> ## Documentation Index
> Fetch the complete documentation index at: https://fal.ai/docs/llms.txt
> Use this file to discover all available pages before exploring further.

# Streaming Inference

> Get progressive output as it's generated

Streaming allows you to receive output progressively as the model generates it. Instead of waiting for the full result, you process each chunk as it arrives. This is useful for LLMs that produce tokens incrementally, models that generate intermediate previews, or any situation where you want to show progress to the user.

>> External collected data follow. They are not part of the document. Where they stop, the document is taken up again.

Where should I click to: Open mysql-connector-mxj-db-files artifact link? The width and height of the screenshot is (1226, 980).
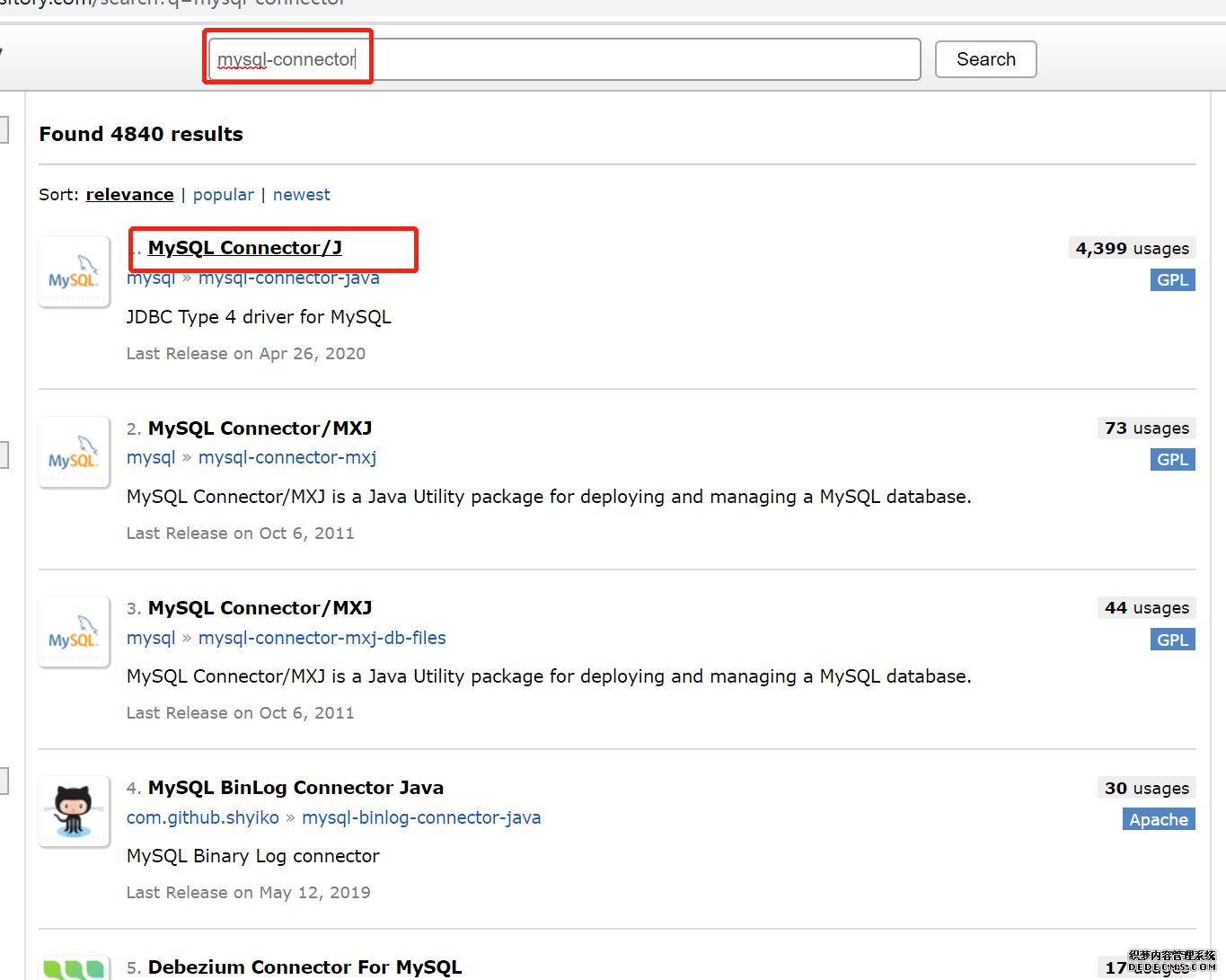pos(322,638)
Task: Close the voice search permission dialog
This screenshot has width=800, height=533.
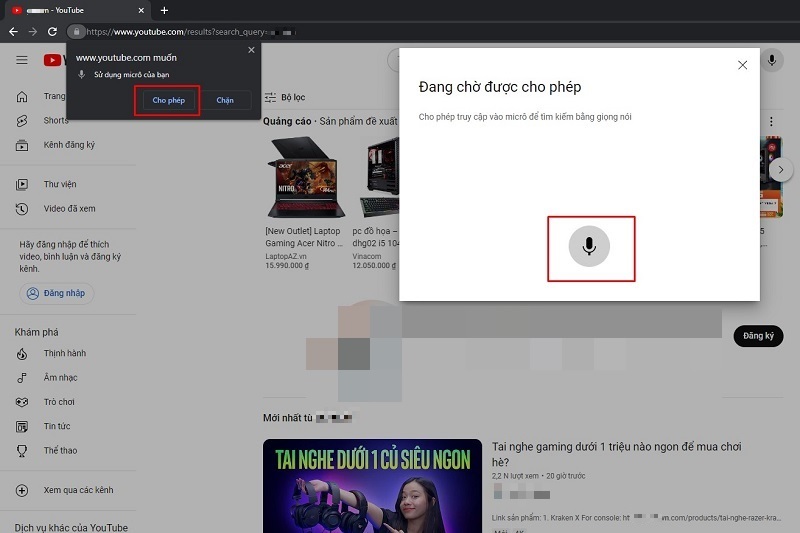Action: [x=742, y=65]
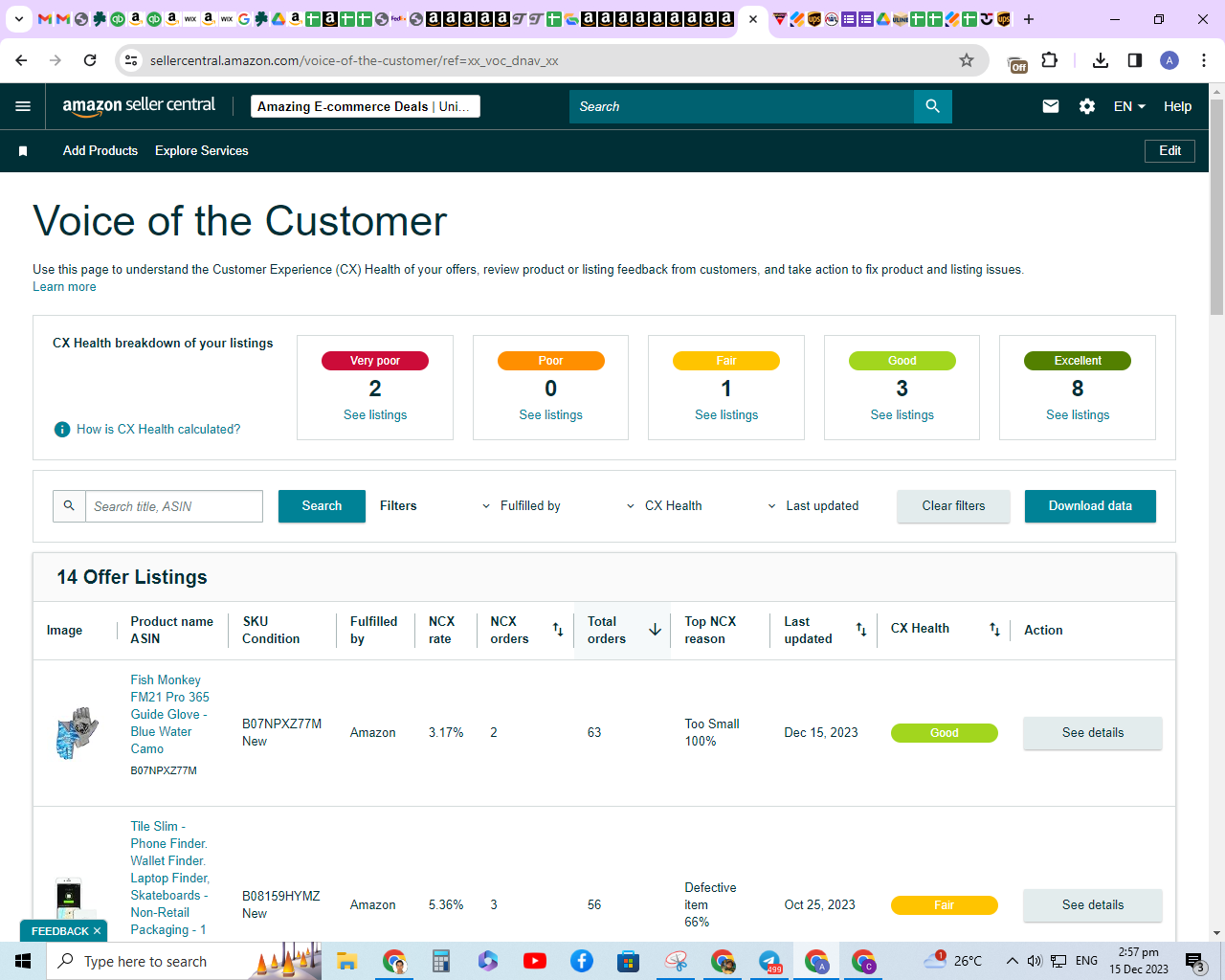Image resolution: width=1225 pixels, height=980 pixels.
Task: Click the bookmark icon beside Add Products
Action: [23, 151]
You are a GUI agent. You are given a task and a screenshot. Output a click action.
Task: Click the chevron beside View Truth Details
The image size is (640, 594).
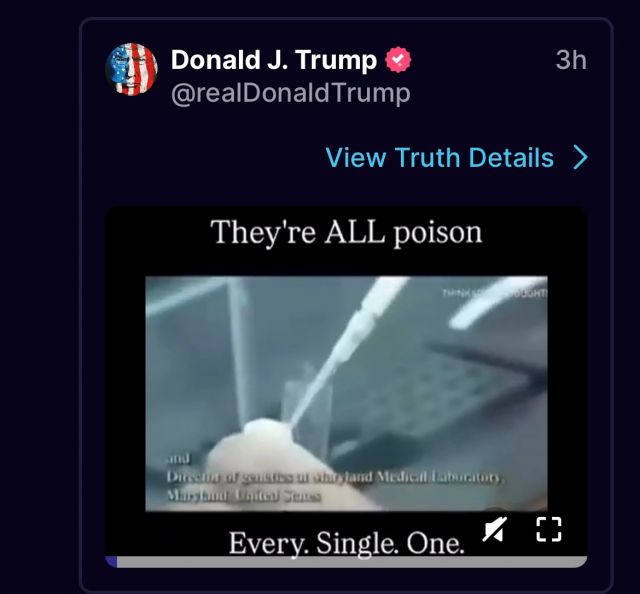pyautogui.click(x=580, y=157)
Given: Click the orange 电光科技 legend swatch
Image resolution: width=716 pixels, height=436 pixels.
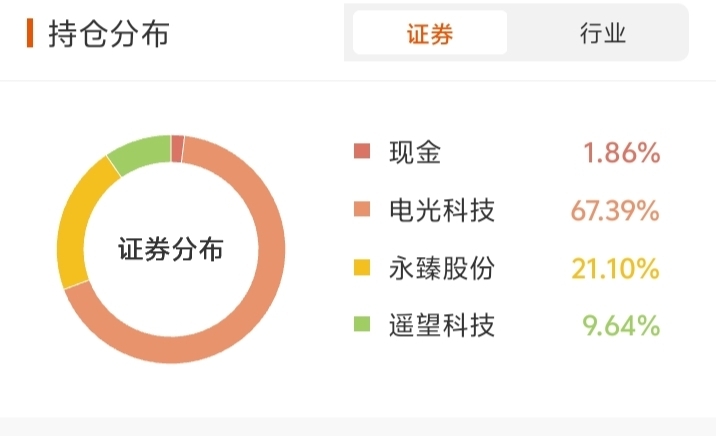Looking at the screenshot, I should coord(362,211).
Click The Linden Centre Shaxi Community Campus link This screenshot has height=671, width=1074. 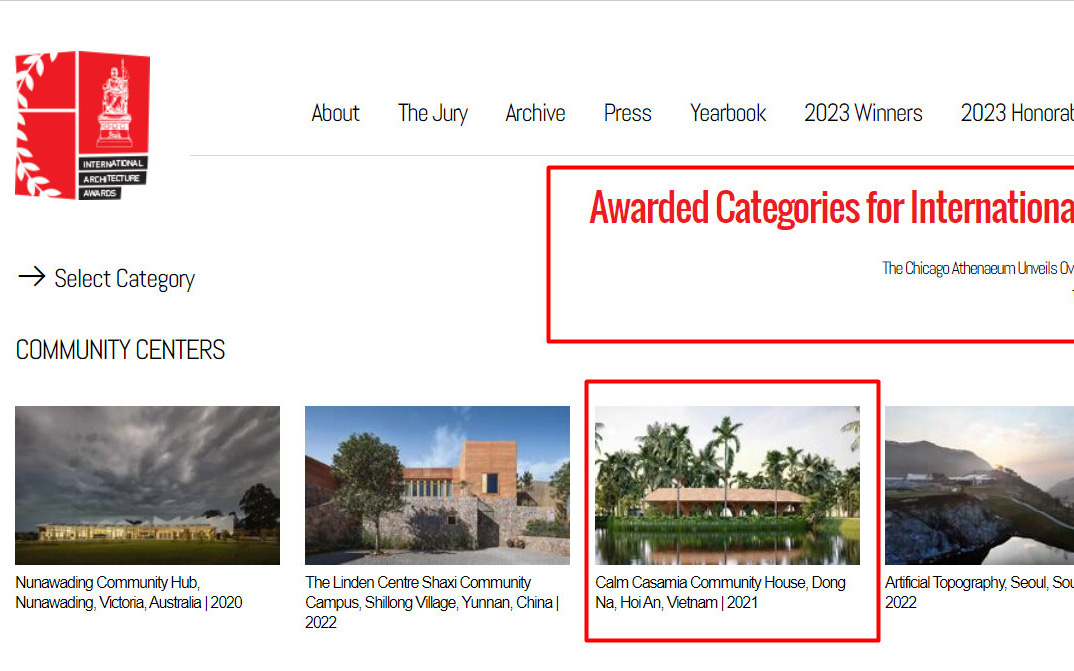click(432, 602)
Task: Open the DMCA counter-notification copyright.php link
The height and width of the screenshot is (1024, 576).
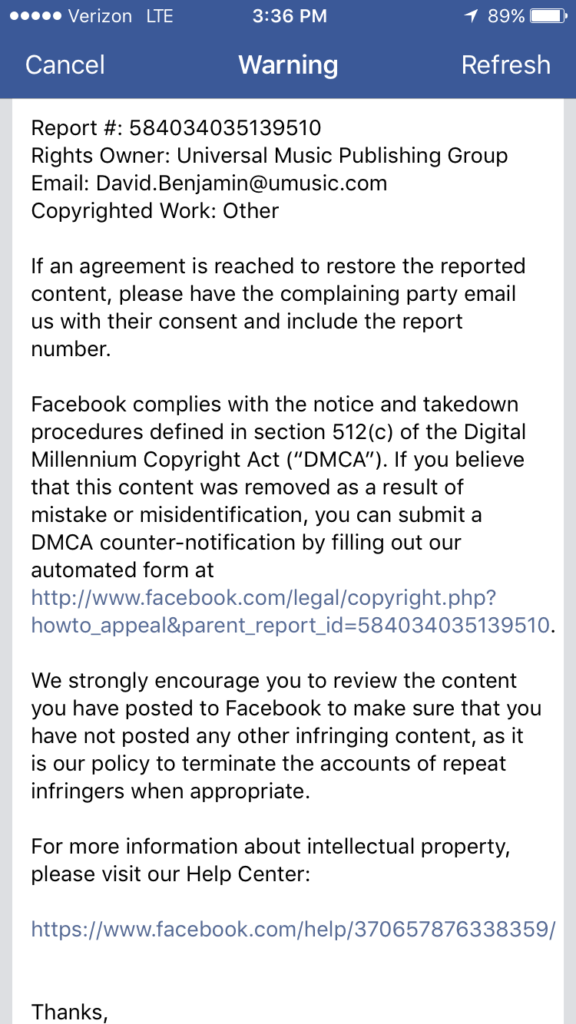Action: tap(291, 611)
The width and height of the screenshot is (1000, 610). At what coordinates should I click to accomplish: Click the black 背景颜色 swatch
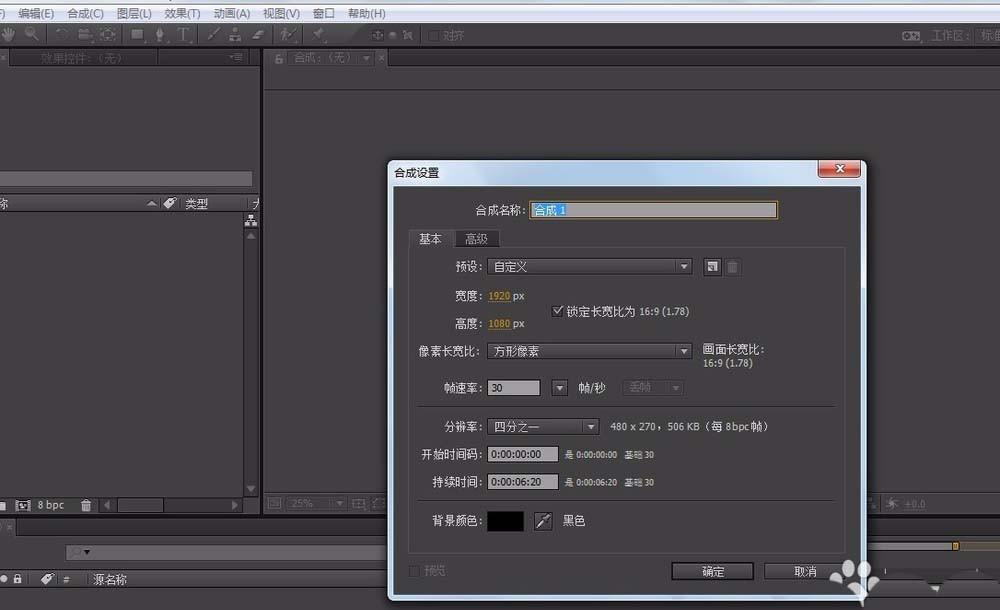[505, 521]
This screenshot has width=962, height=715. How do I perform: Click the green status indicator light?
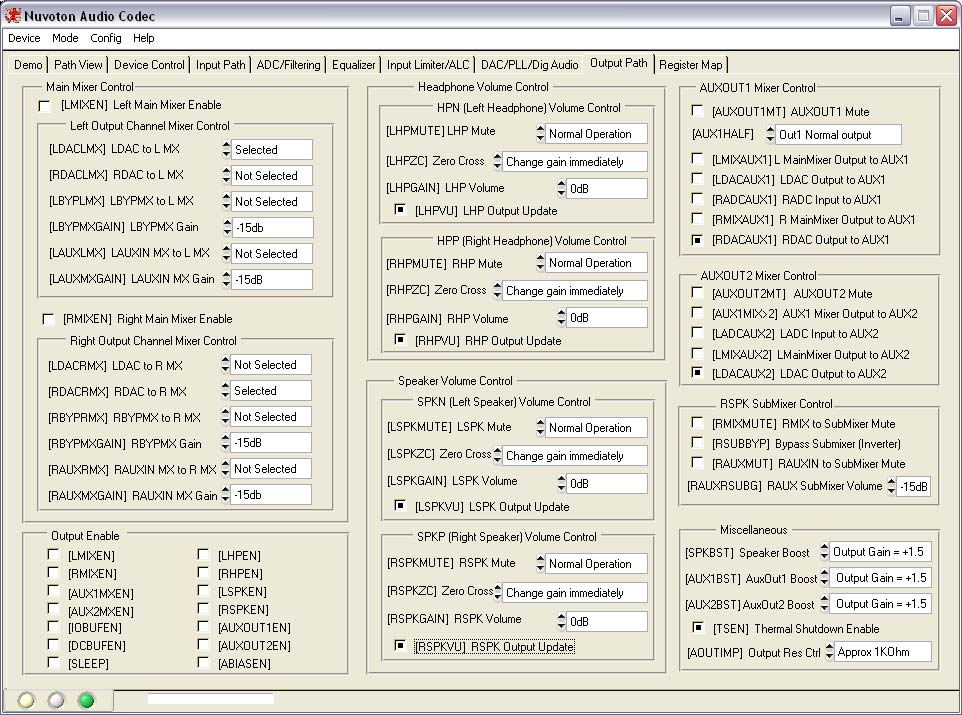(x=86, y=700)

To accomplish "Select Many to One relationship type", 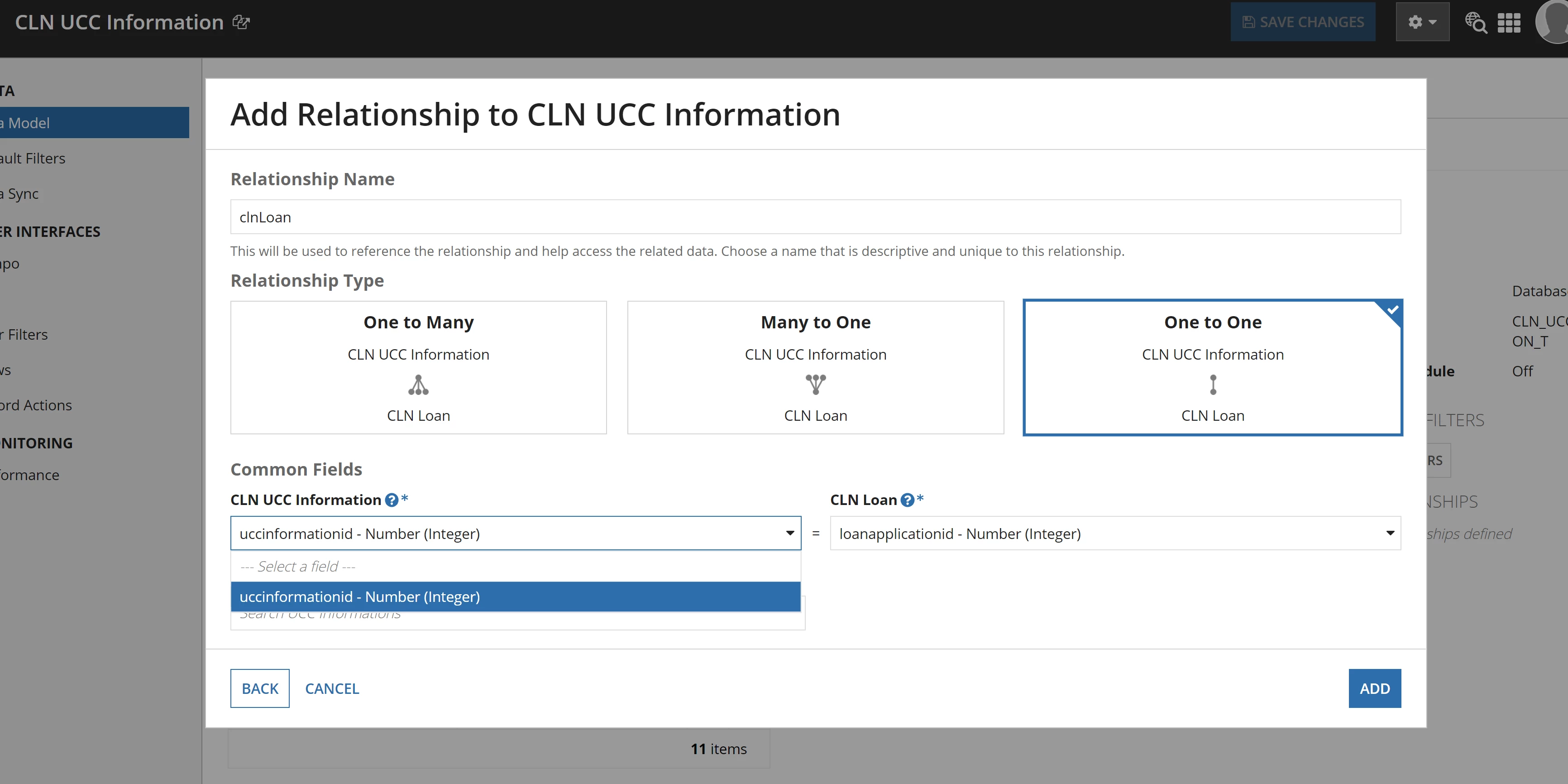I will coord(816,367).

Under the hood, `stream()` sends a direct HTTP request to `fal.run` using [Server-Sent Events](https://developer.mozilla.org/en-US/docs/Web/API/Server-sent_events) (SSE). The SDK wraps the SSE connection into an iterator, so each event arrives as a parsed object. Streaming does not use the [queue](/documentation/model-apis/inference/queue), so there are no automatic retries.

<Note>
  Streaming is only supported by models that have a `/stream` endpoint. Check the model's API page to confirm support before using `stream()`.
</Note>

## Using `stream()`

<CodeGroup>
  ```python Python theme={null}
  import fal_client

  for event in fal_client.stream("fal-ai/flux/schnell", arguments={
      "prompt": "a sunset over mountains"
  }):
      print(event)
  ```

  ```python Python (async) theme={null}
  import asyncio
  import fal_client

  async def main():
      async for event in fal_client.stream_async("fal-ai/flux/schnell", arguments={
          "prompt": "a sunset over mountains"
      }):
          print(event)

  asyncio.run(main())
  ```

  ```javascript JavaScript theme={null}
  import { fal } from "@fal-ai/client";

  const stream = await fal.stream("fal-ai/flux/schnell", {
    input: { prompt: "a sunset over mountains" }
  });

  for await (const event of stream) {
    console.log(event);
  }
  ```

  ```bash cURL theme={null}
  curl -N -X POST "https://fal.run/fal-ai/flux/schnell/stream" \
    -H "Authorization: Key $FAL_KEY" \
    -H "Content-Type: application/json" \
    -d '{"prompt": "a sunset over mountains"}'
  ```
</CodeGroup>

Each event is a dictionary/object whose shape depends on the model. The REST API returns SSE-formatted events (each line prefixed with `data: `). The SDKs parse these automatically into objects. A model might stream progress updates followed by the final result:

```json theme={null}
{"progress": 0.25, "message": "Generating..."}
{"progress": 0.50, "message": "Generating..."}
{"progress": 0.75, "message": "Generating..."}
{"images": [{"url": "https://v3.fal.media/files/..."}], "seed": 42}
```

## `stream()` Parameters

### `path`

Endpoint path appended to the model ID. Defaults to `"/stream"` for streaming endpoints. See [`path` reference](/documentation/model-apis/inference/queue#path).

### `timeout`

Client-side HTTP timeout in seconds -- how long the client waits for the SSE connection. See [`timeout` reference](/documentation/model-apis/inference/synchronous#timeout).

<Note>
  `stream()` does not support `hint`, `priority`, `start_timeout`, `client_timeout`, or `headers` because it bypasses the queue and sends a direct HTTP request. There are no retries. If you need queue-backed reliability, use [`submit()`](/documentation/model-apis/inference/queue) and poll for status with `with_logs=True` to track progress.
</Note>

## When to Use Streaming

Streaming is best for LLMs, chat models, showing real-time progress to users, and reducing perceived latency in interactive applications. It is not needed for models that return a single result with no intermediate output, or backend-to-backend integrations where you just need the final response. In those cases, [`run()`](/documentation/model-apis/inference/synchronous) or [`subscribe()`](/documentation/model-apis/inference/synchronous) is simpler.